In estrema sintesi, alcune delle tesi forti con la quale la Arendt spiegava la “banalità” e la “normalità” del male era la natura impersonale -in quanto puramente e astrattamente burocratica- del crimine, anche di quello su grandissima scala come fu il genocidio nazista degli ebrei, ma che poteva essere affidato a uomini qualunque, purché esecutori acritici e fedelissimi di ordini che venivano sganciati dalle loro conseguenze “umane”. Solo perché considerato esperto di “questioni ebraiche”, ad Eichmann venne affidata l’organizzazione scientifica della deportazione di ebrei, gitani, polacchi e sloveni di tutta Europa verso i campi di sterminio. Ancora più profonda nel libro emergeva, infatti, la rivelazione del carattere più subdolo del totalitarismo moderno di cui i lager nazisti furono il primo grande laboratorio: sganciare il castigo dal delitto, e quindi privare il male di ogni nesso di causalità, quindi di ogni senso; al tempo stesso l’organizzazione dei lager, basata sul lavoro forzato senza alcuna ricompensa, serviva a convincere le persone – quelle stesse persone che Eichmann avrebbe definito “materiale biologico” – di essere superflue, o addirittura un peso, Era stata del resto quella degli ordini eseguiti e la inconsapevolezza degli effetti delle sue azioni (insomma, crimini compiuti “a sua insaputa”…) la linea difensiva di Eichmann, che il film documenta facendo ampio ricorso alle sequenze d’archivio in opaco bianco e nero del vero processo. Purtroppo, tali sequenze si alternano a quelle dai colori patinati della ricostruzione “finzionale” del processo: un delitto, a nostro personale parere, tanto sul piano estetico che su quello etico (ma che resta senza castigo) e che registriamo purtroppo in altre opere anche nostrane (come il recente film di successo diretto da Pif sul genocidio nostrano dei delitti e delle stragi di mafia).
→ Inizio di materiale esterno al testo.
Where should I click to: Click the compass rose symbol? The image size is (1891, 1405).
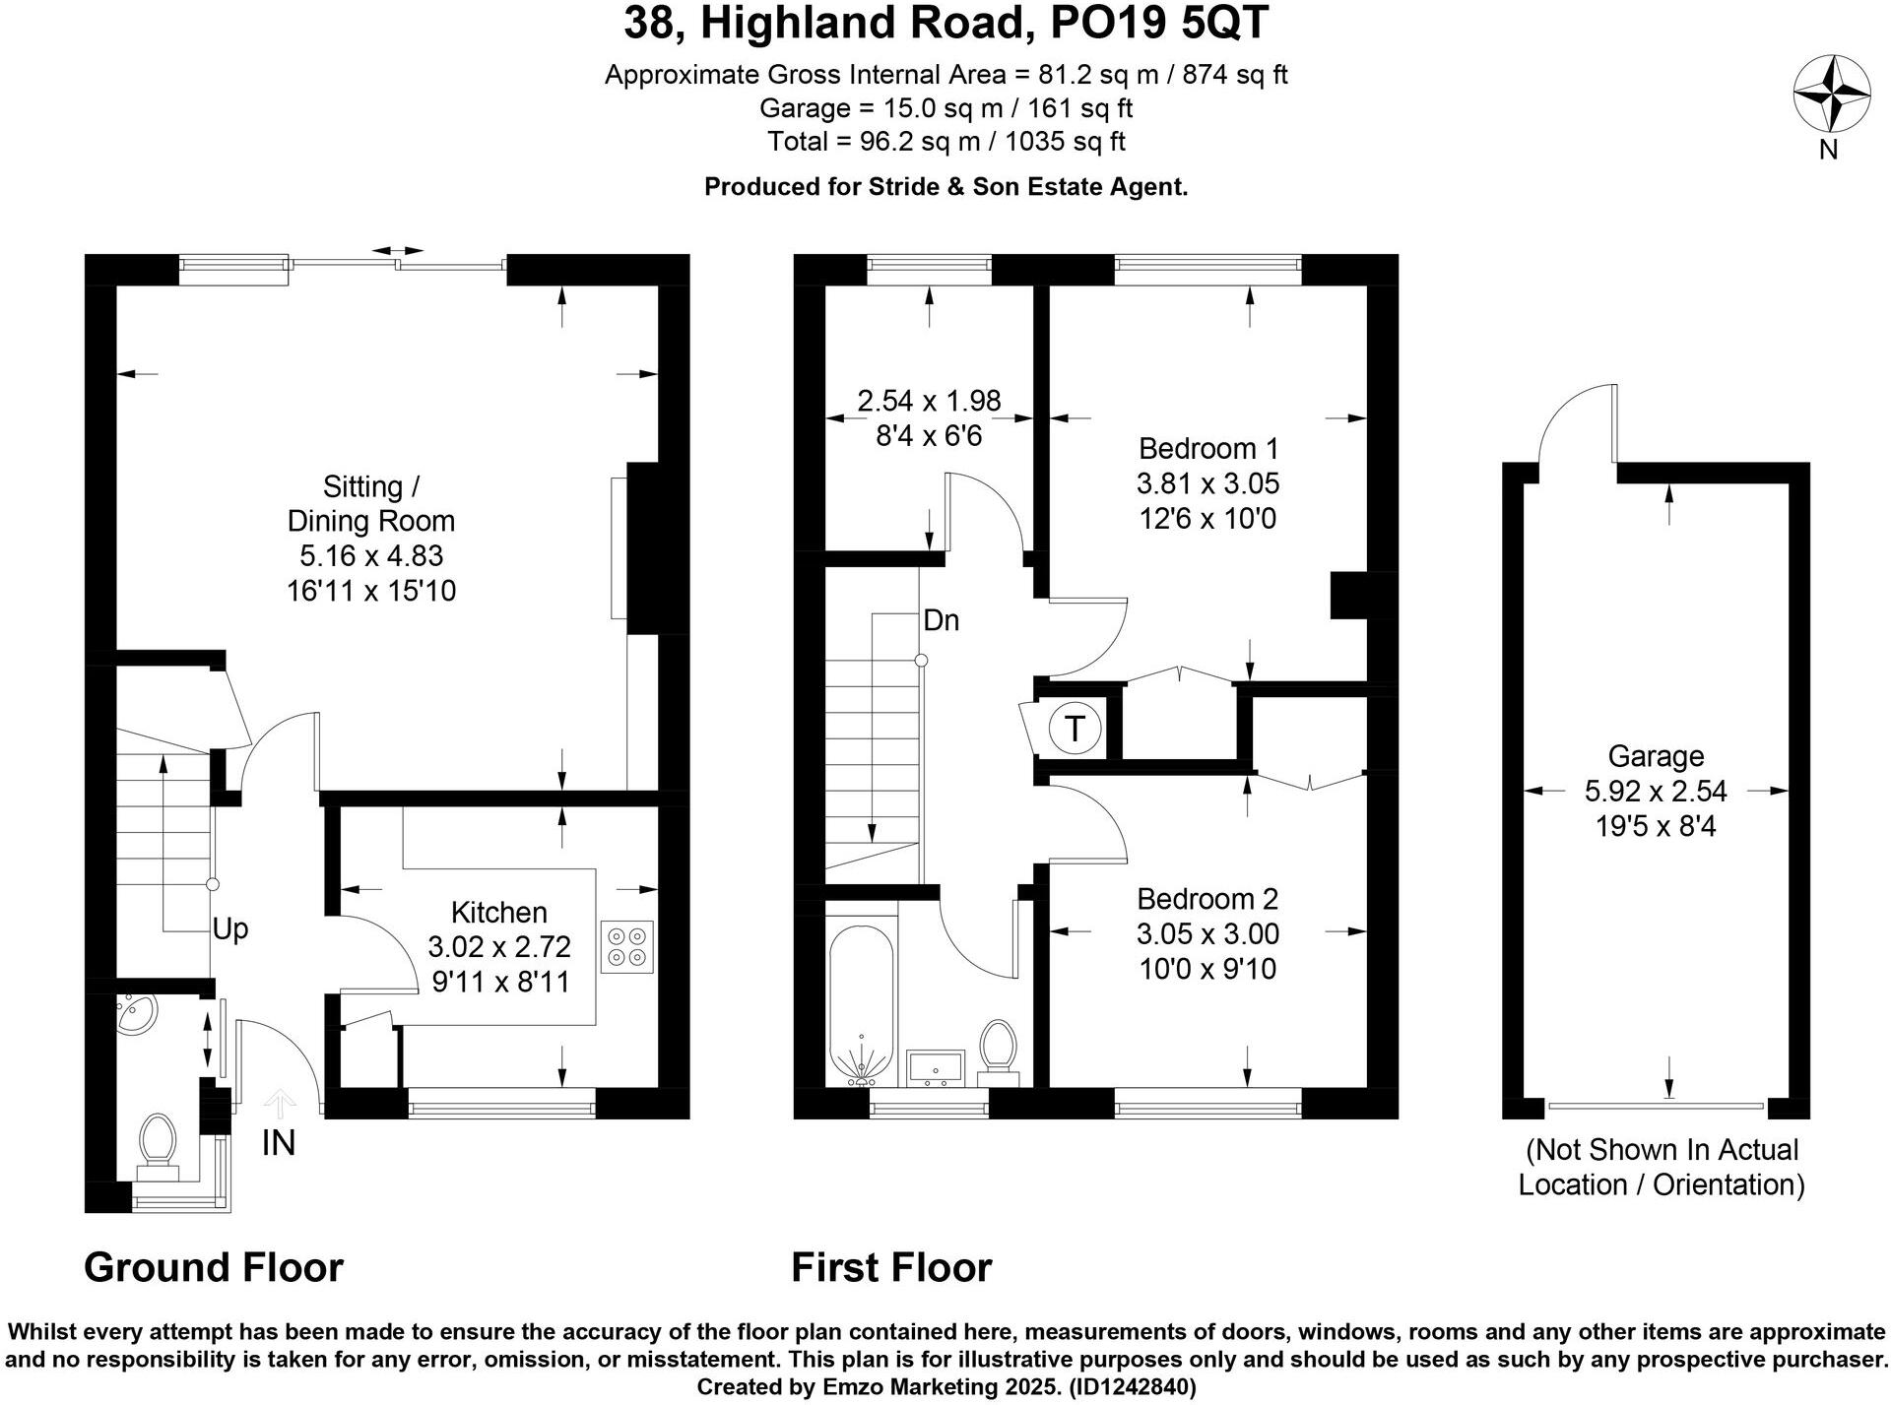point(1831,95)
Per un approccio diverso alla vicenda specifica raccomandiamo comunque la visione del film del regista israeliano militante Eyal Sivan, Uno specialista – Ritratto di un criminale moderno (1999), che opera con grande intelligenza sui canoni del linguaggio documentaristico e sull’utilizzo dei materiali d’archivio a partire dalle 350 ore di riprese esistenti del processo del ‘61 e che si ispira proprio a “La banalità del male” di Hannah Arendt.
Trama
Fuggita dagli orrori della Germania nazista, la filosofa ebreo-tedesca Hannah Arendt nel 1940 trova rifugio insieme al marito e alla madre negli Stati Uniti, grazie all’aiuto del giornalista americano Varian Fry. Qui, dopo aver lavorato come tutor universitario ed essere divenuta attivista della comunità ebraica di New York, comincia a collaborare con alcune testate giornalistiche. Come inviata del New Yorker in Israele, Hannah si ritrova così a seguire da vicino il processo contro il funzionario nazista Adolf Eichmann, da cui prenderà spunto per scrivere La banalità del male, un libro che darà vita a fortissime controversie.